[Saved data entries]
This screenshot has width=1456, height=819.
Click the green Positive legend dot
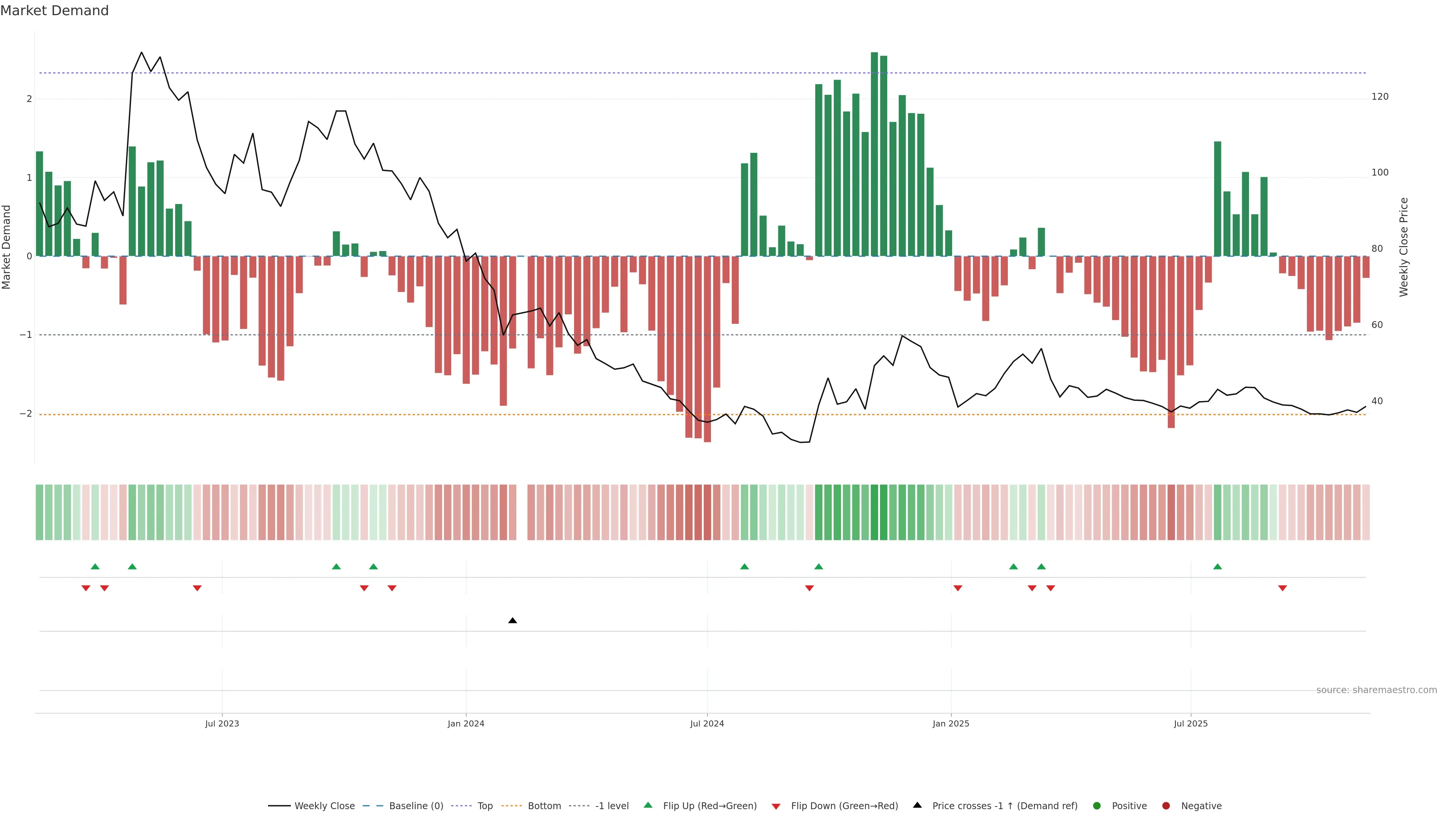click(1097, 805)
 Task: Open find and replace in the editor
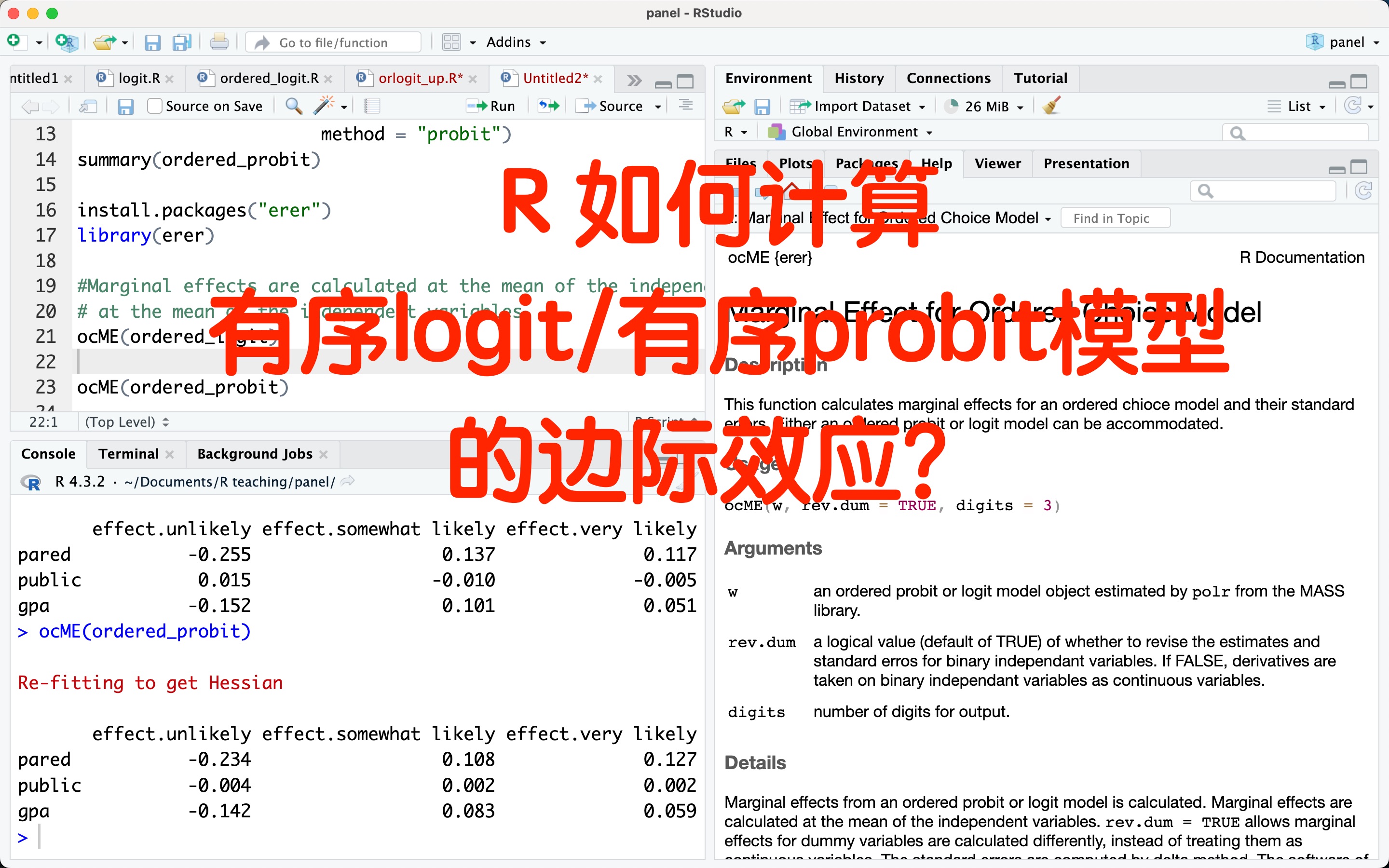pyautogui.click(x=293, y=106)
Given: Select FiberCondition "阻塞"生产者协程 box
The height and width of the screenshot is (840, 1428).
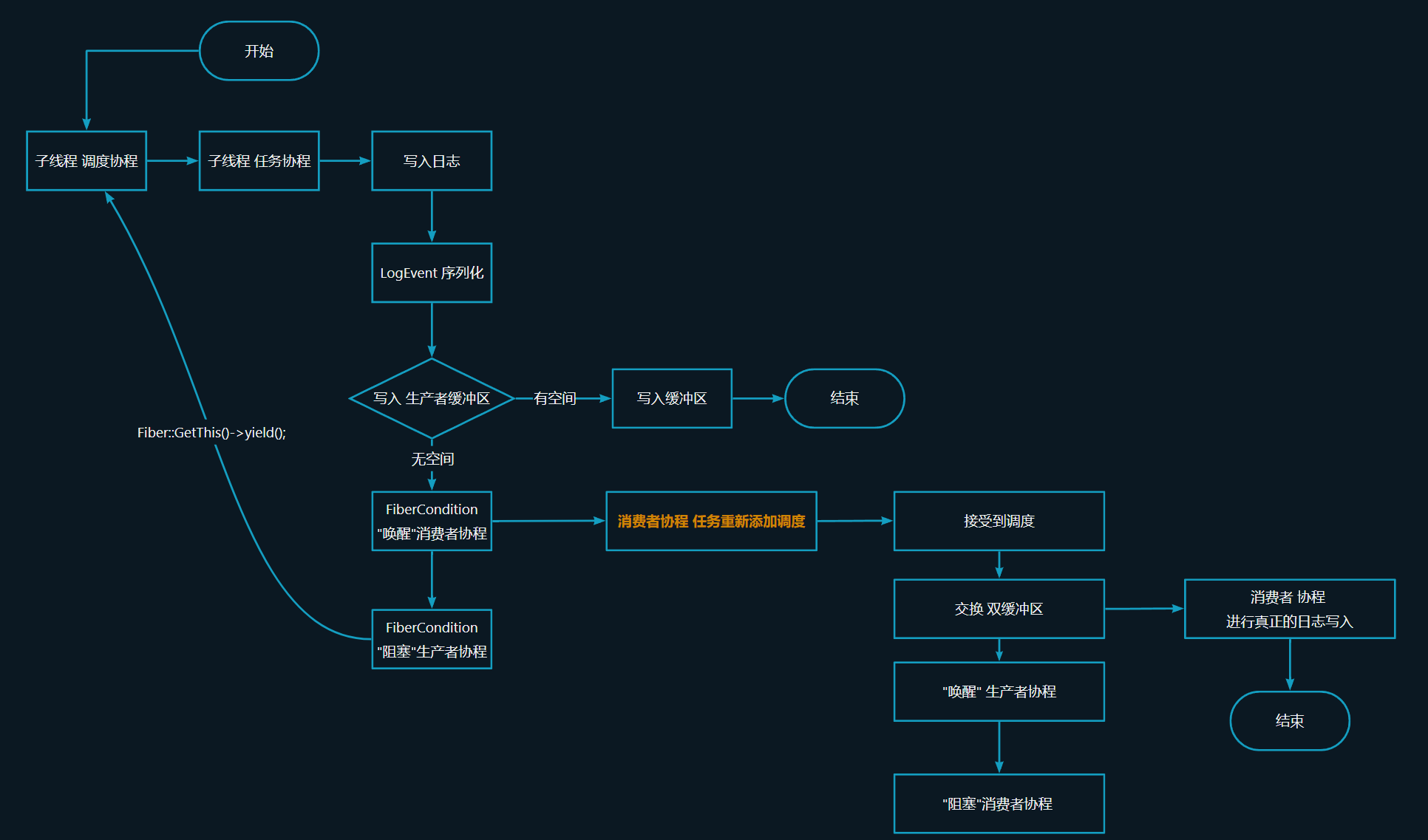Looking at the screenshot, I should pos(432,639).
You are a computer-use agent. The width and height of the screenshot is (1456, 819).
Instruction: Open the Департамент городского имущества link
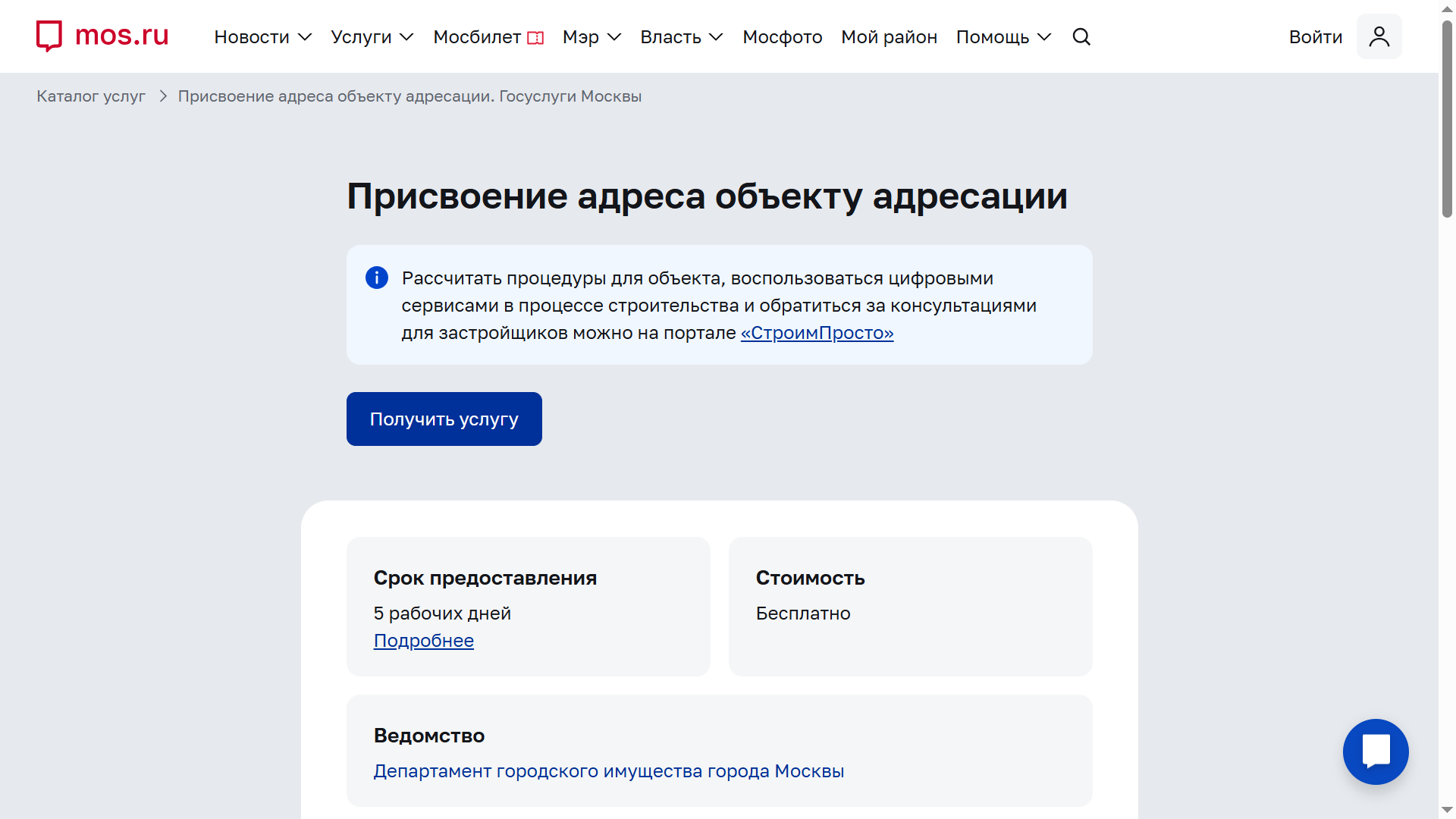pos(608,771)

→ **Problem**: Print every entry exactly as written, without the pictures.

→ **Answer below**:
This screenshot has width=1456, height=819.
Click the green Positive legend dot
click(1097, 805)
 Task: Open find and replace in the editor
pyautogui.click(x=293, y=106)
Given: Select FiberCondition "阻塞"生产者协程 box
The height and width of the screenshot is (840, 1428).
Looking at the screenshot, I should pos(432,639).
You are a computer-use agent. The width and height of the screenshot is (1456, 819).
Instruction: Open the Департамент городского имущества link
pos(608,771)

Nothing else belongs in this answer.